Common frequencies are:

Low	125 kHz (used in the U.S.) and 134.5 kHz (international)
High	13.56 MHz
Ultra-high (UHF)	433 MHz (active tags only) and 868 to 956 MHz.

“Cut here,” says tag to surgeon

To protect surgical patients, Zebra Technologies, Vernon Hills, Ill., (zebra.com) and one of its partners, ATM Systems Inc., Cheshire, Conn., (amtsystems.com) developed RFID systems that combine printers, “smart” labels, and a medical-grade adhesive. “Most hospitals use Sharpie markers to outline the area on a patient's body to be operated on, which both the patient and the doctor sign with the same marker. But horror stories still abound regarding patients getting the wrong part of their body cut open,” says Matt Ream, senior marketing manager at Zebra. “Our printers encode labels with the patient's name, blood type, and surgery description. This label is then attached to a patient's body in the exact spot surgery will be performed.”

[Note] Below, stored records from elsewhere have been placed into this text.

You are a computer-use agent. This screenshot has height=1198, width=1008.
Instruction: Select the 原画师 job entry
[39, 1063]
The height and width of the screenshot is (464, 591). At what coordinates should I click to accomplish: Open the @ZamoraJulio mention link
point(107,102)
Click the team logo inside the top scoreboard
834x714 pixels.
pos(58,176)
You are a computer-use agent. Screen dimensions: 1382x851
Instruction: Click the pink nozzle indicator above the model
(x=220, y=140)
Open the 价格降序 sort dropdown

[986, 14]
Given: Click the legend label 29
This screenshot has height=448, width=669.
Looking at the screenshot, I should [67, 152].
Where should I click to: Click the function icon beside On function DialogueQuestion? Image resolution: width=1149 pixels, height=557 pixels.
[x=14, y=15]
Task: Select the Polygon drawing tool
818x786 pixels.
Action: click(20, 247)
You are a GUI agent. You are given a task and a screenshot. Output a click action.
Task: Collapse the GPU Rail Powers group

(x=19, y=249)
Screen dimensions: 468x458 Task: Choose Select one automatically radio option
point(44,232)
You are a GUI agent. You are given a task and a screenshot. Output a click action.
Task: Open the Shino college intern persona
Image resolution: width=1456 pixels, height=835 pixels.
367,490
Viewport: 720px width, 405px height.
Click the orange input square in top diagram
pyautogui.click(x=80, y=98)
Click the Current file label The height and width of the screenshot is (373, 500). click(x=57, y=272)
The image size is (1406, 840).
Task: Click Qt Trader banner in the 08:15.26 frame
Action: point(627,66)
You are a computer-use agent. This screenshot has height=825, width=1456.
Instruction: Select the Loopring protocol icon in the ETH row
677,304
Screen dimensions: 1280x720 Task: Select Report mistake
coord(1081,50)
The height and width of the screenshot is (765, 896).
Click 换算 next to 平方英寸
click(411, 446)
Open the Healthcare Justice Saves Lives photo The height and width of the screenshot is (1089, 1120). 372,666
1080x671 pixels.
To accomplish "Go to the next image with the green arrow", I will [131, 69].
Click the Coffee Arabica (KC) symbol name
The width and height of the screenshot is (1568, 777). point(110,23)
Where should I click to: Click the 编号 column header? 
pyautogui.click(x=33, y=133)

RFID lets medicine bottles talk

A talking-medicine-label system includes a handheld device that reads an RFID label on a prescription medicine bottle and then translates that information in voice synthesis. Scriptalk lets sight-impaired users or those with mild dyslexia hear their correct dosages and other mediation information. “Sight-impaired individuals currently use organizational strategies to keep their medications straight, but it's still easy to get confused and make an error,” says David Raistrick, president En-Vision America, Normal, Ill., (envisionamerica.com). This is such a critical safety concern that the Department of Veterans Affairs has issued Scriptalk systems to about 95% of the VA hospitals in the U.S. In the civilian sector, pharmacies can program medication information on drug bottle labels so patients at home can use handheld devices to listen to the information.

Smart frig keeps track of enzymes

A manufacturer of antennas and pressure-sensitive adhesives has developed a security system that uses an RFID system to track enzymes in a lab refrigerator. “The usually locked refrigerators have built-in readers. When an individual opens one with a card, similar to a credit card, the system tracks the date, time, and name of the individual removing the container. This is also done for narcotic drugs,” says Steve Dominak, business development manager for conductive solutions, MACtac Technical Products, Stow, Ohio, (mactac.com). “We provide the antennas, the foam, and the adhesive that works in the cold lab environment.”